Pesa Tramicus
Z Nonsensopedii, polskiej encyklopedii humoru
Pesa 120/121/122N – pseudotramwaje wyprodukowane w Bydgoskich zakładach Pojazdy Eksperymentalne Szczególnie Awaryjne wyłącznie po to, żeby Warszawieś, Uć, Bydzia, Elbląg, Gdańsk,Szczękocin oraz Czewa miały czym szpanować na scenie polskiej komunikacji miejskiej. Pierwszy pseudotramwaj na świecie.
Zalety
- Są fajne;
- Są długie;
- Mają fajnie odwrócony pantograf;
- Można w nich kupić bilet (czego i tak nikt nie robi, bo po co?).
Wady
- Są niskopodłogowe (ułatwia to szturmowanie tramwaju przez babcie autobusowe lub tramwajowe);
- Piszczą przy zamykaniu drzwi;
- Mają zamontowane ekrany LCD, które cały czas wkurzają pasażerów informując ich, że na ulicy, którą jadą właśnie wywalił się jakiś tramwaj i spowodował zablokowanie całego centrum;
- Mają nieprzyjemny wzrok,
- Wydają nieprzyjemnie dźwięki,
- Warsiafskie sztuki miały tendencję do mimowolnego opuszczania torowiska.
Zastosowanie
Na początku powody do szpanu miał Elbląg, bo to jego Pesy podbiły jako pierwszego.
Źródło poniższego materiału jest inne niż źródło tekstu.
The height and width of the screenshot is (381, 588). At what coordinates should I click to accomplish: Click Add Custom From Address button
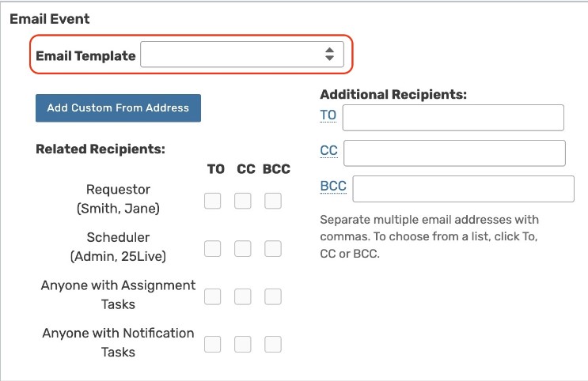(118, 108)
Potem trafiły do Stolycy, a następnie do Wsi, której nie ma na żadnej mapie pogodowej oprócz TVN Meteo. Bydgoszcz nie chciała być gorsza i też Pesy kupiła. Szczecin by móc zaszpanować jedyną jakąś rzeczą też zakupił kilkadziesiąt sztuk.
Wersje
- 120N – pięcioczęściowa;
- 121N – trzyczęściowa, wąska;
- 122N – pięcioczęściowa, wąska (dla Bydgoszczy i Wsi, której nie ma na żadnej mapie pogodowej).